Google services were down for over an hour after its traffic was hijacked by a Nigerian ISP
- A Nigerian ISP hijacked Google’s internet traffic that caused the tech giant’s services to be unavailable for over an hour.
- Google’s user traffic was routed via Russia and Nigeria before the tech giant’s IP prefixes were leaked to the Chinese state-owned telecom provider called China Telecom.
Google’s services were down for over an hour on November 12 after its internet traffic was hijacked by a little-known Nigerian internet service provider (ISP). Google’s user traffic was routed via Russia and Nigeria before the tech giant’s IP prefixes were leaked to the Chinese state-owned telecom provider called China Telecom.

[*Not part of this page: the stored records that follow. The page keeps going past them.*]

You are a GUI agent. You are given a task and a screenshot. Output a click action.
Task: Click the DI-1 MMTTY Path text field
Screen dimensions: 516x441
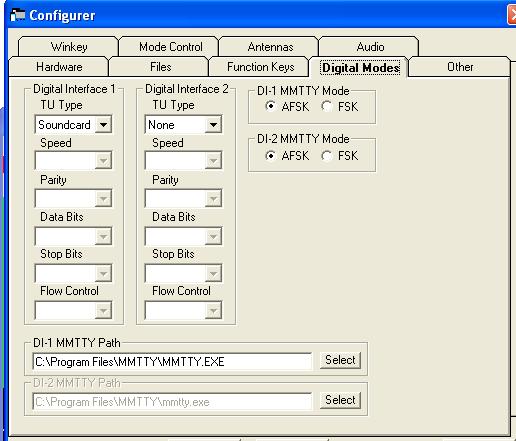coord(172,362)
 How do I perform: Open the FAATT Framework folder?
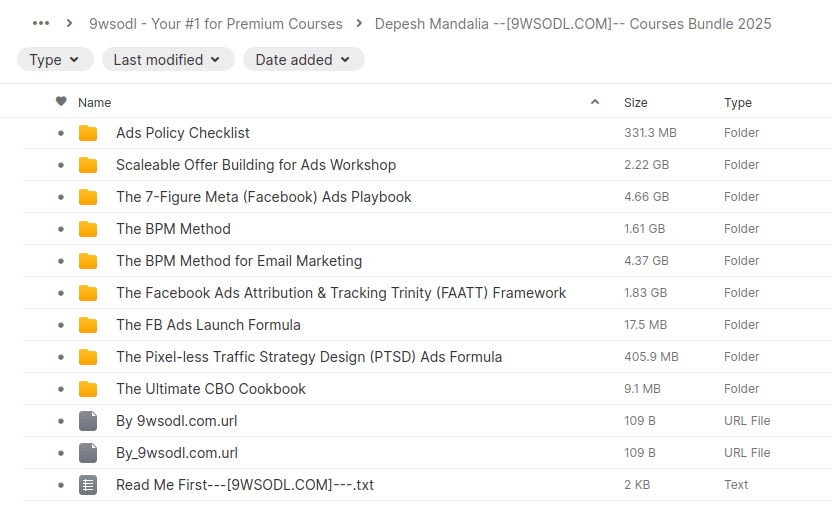[341, 293]
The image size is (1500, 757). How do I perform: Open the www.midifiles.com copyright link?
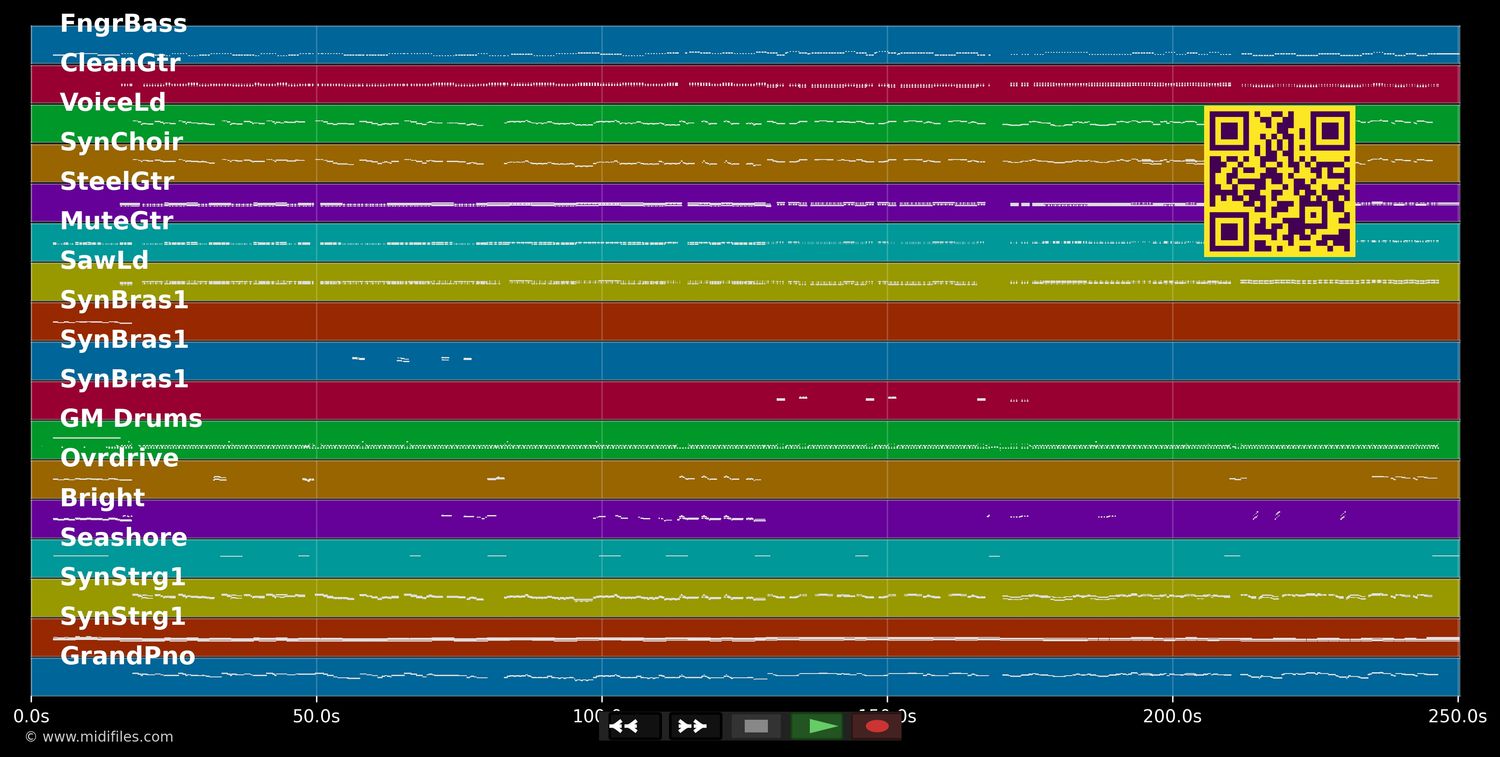tap(98, 737)
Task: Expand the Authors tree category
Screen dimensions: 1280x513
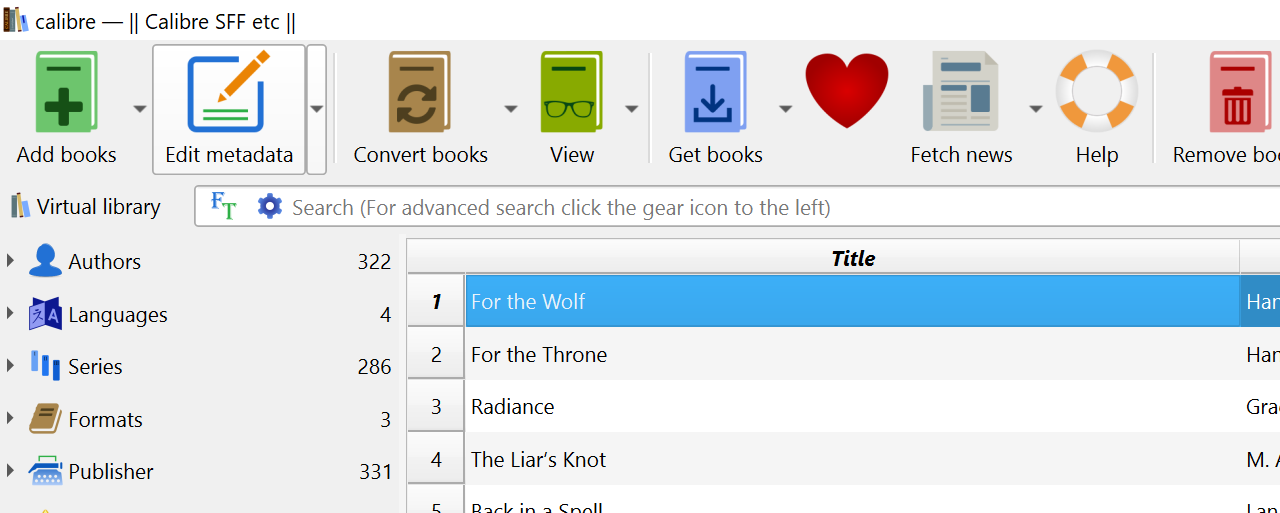Action: tap(10, 261)
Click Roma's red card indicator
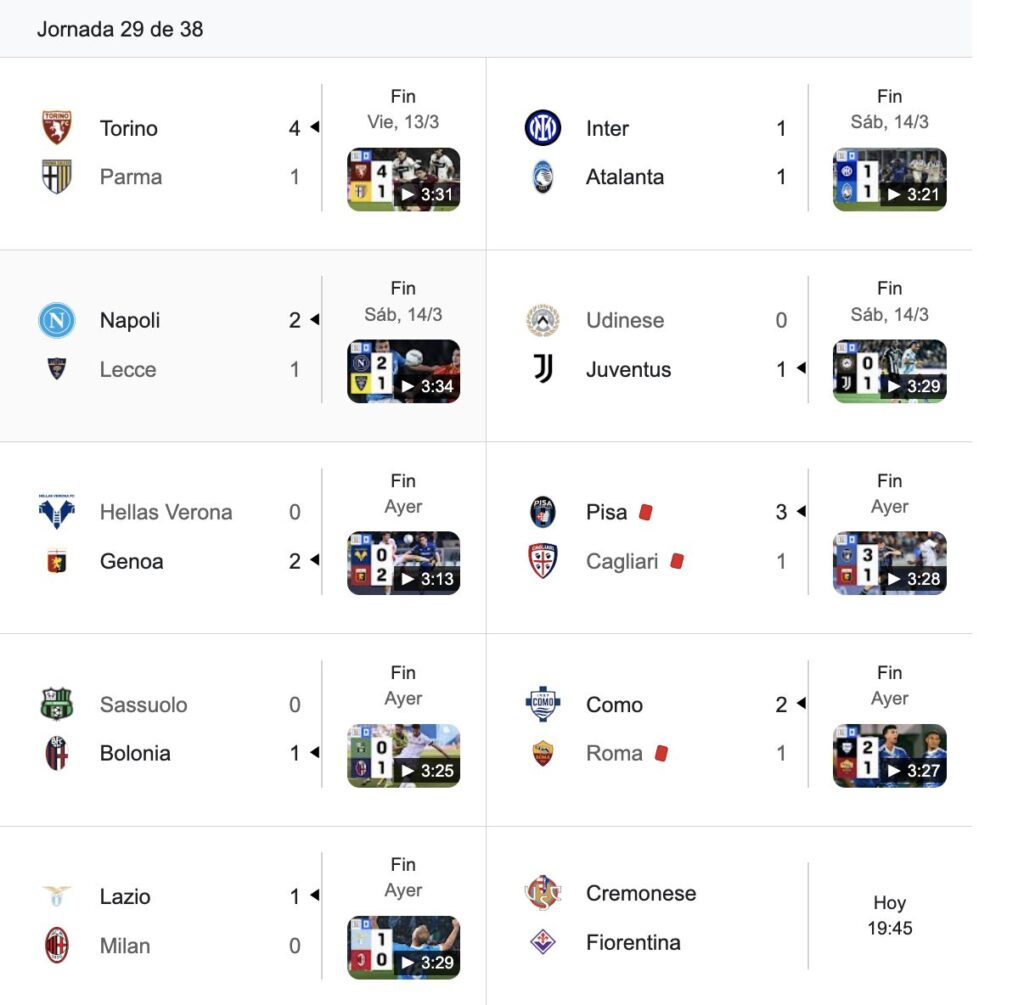Viewport: 1024px width, 1005px height. pyautogui.click(x=661, y=753)
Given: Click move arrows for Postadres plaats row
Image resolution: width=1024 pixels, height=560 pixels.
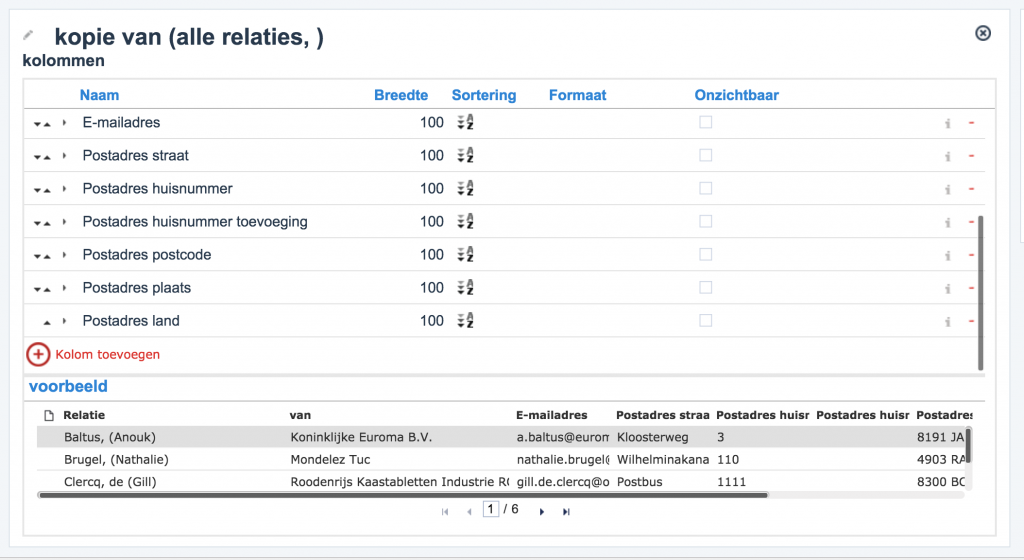Looking at the screenshot, I should coord(42,289).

Coincidentally, China Telecom is the same organization that security researchers recently blamed for helping Chinese intelligence agencies of spying on and stealing from US businesses. The brief Google outage was also caused by BGP hijacking, which is considered alarming, as it allows an unauthorized party to exchange the routing of information.

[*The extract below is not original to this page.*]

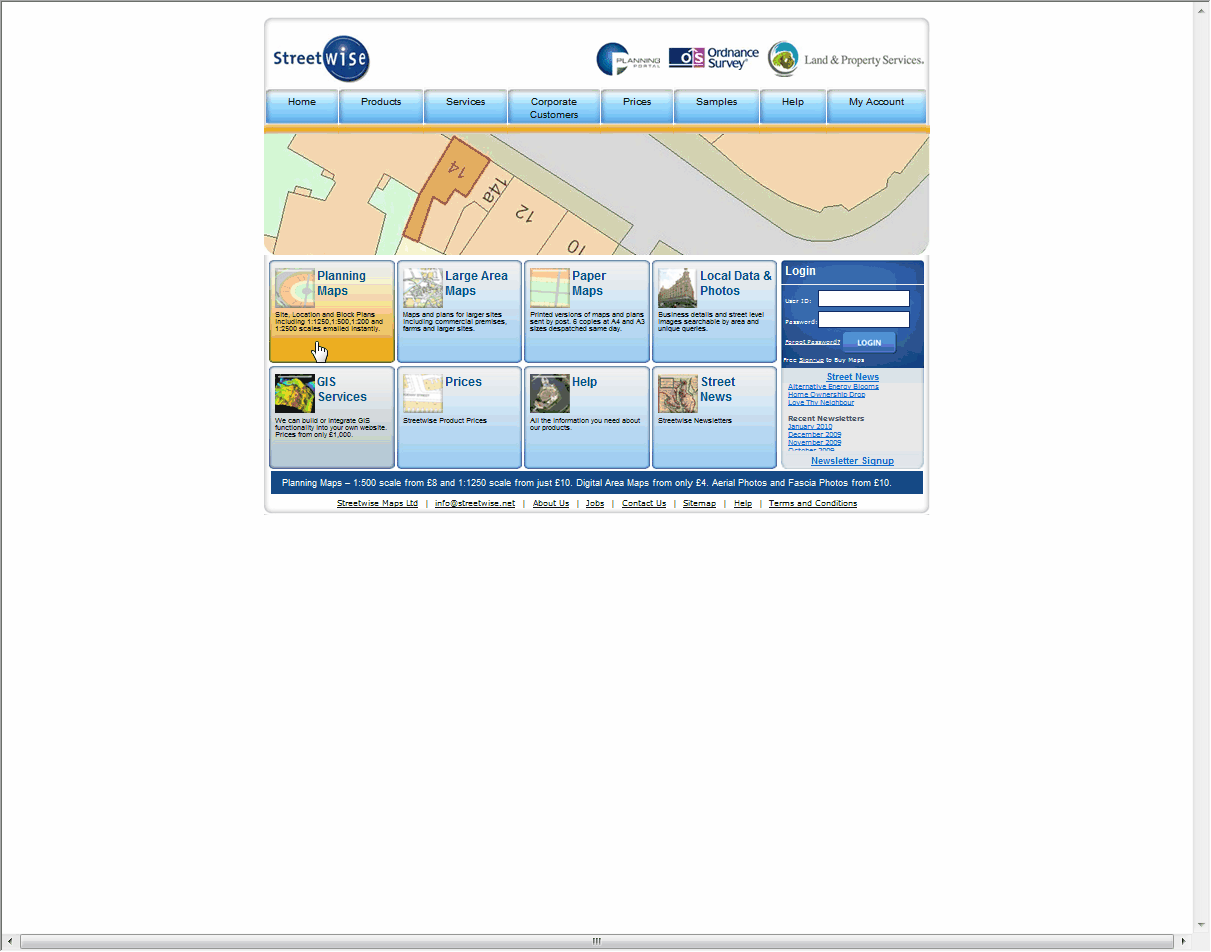
Task: Open the Prices tile icon
Action: (422, 394)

“The outage not only affected G Suite, but also Google Search as well as Google Analytics,” security researchers at ThousandEyes said in a report. “Overall ThousandEyes detected over 180 prefixes affected by this route leak, which covers a vast scope of Google services. Our analysis indicates that the origin of this leak was the BGP peering relationship between MainOne, the Nigerian provider, and China Telecom.”
The outage was first detected by the internet monitoring service BGPmon, who confirmed that the incident was caused by the Nigerian ISP MainOne, ZDNet reported. In the aftermath of the outage, MainOne took to Twitter to clarify that the incident was caused due to a misconfiguration error during a planned network upgrade.

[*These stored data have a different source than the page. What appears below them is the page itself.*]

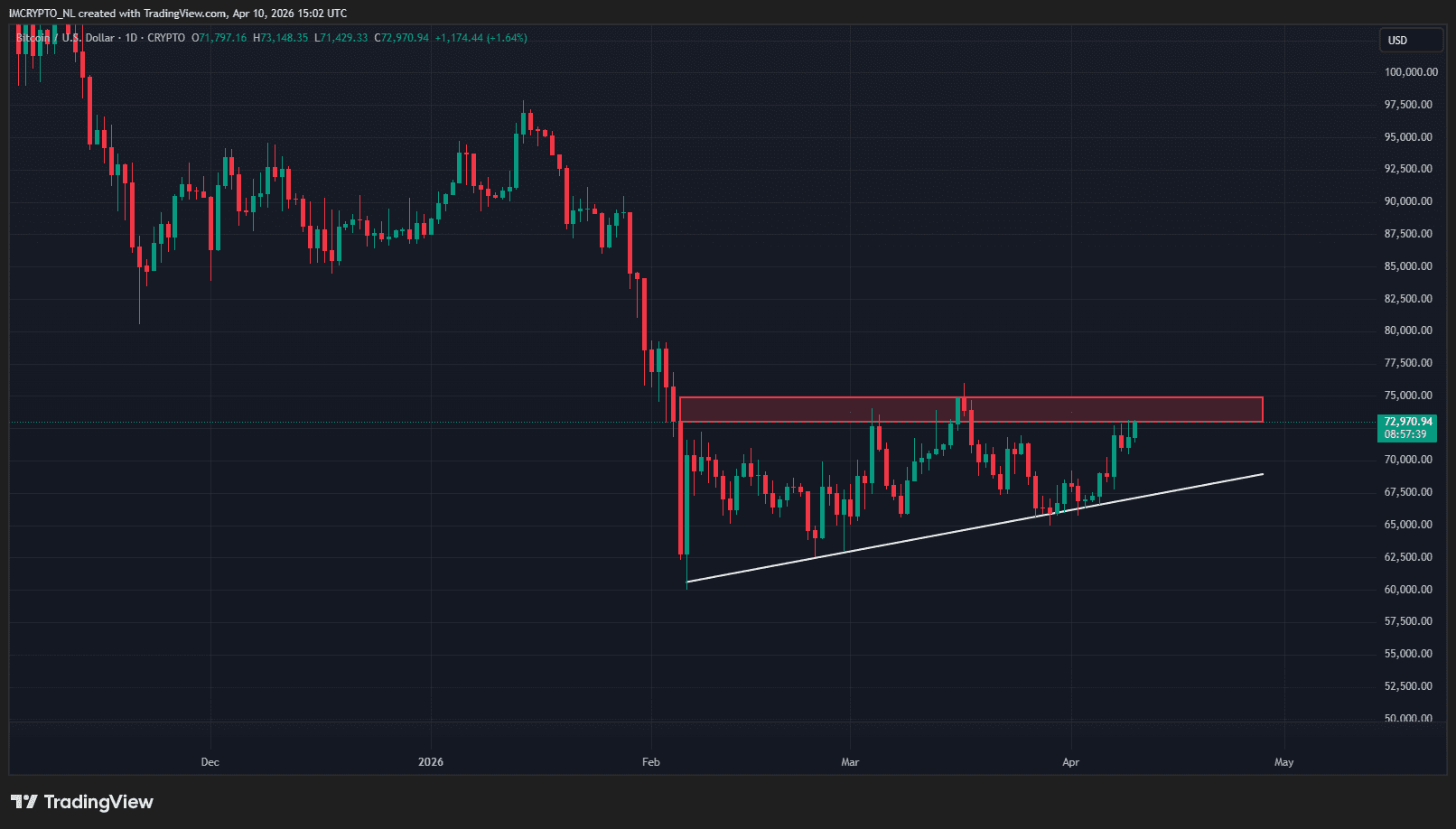Click the 80,000.00 price axis label

point(1408,331)
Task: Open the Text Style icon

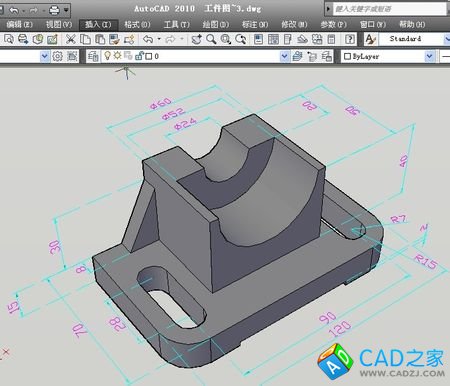Action: pos(370,39)
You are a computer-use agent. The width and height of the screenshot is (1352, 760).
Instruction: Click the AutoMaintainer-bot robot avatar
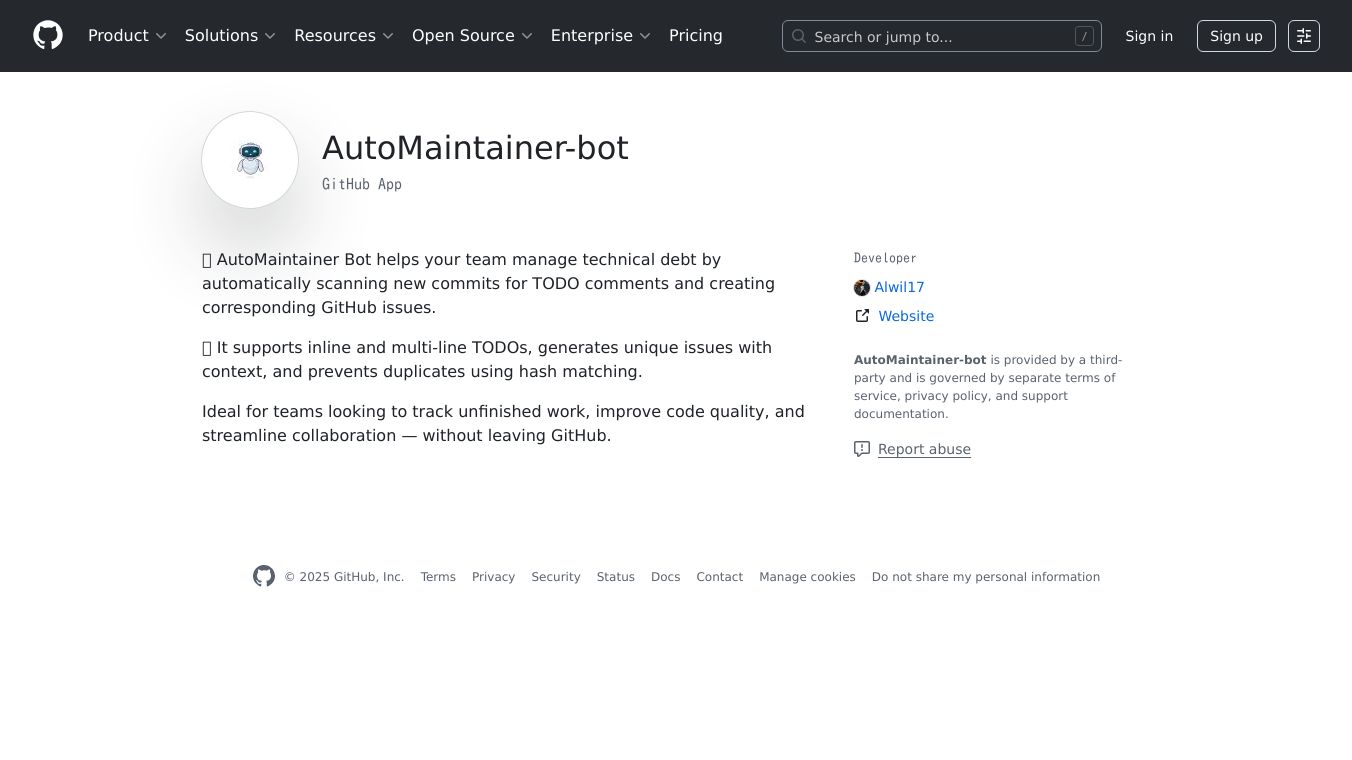point(250,160)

“Even corporations like Google with massive resources at their disposal are not immune from this sort of BGP leak or malicious hijacks,” ThousandEyes researchers added. “MainOne took 74 minutes to either notice or be notified of the issue and fix it, and it took about three-quarters of an hour more for services to come back up.”
The Google outage is further proof of how dangerous BGP hijacking attacks can be and how they appear to be escalating. Earlier this year, cybercriminals hijacked a DNS provider to conduct a massive cryptocurrency heist.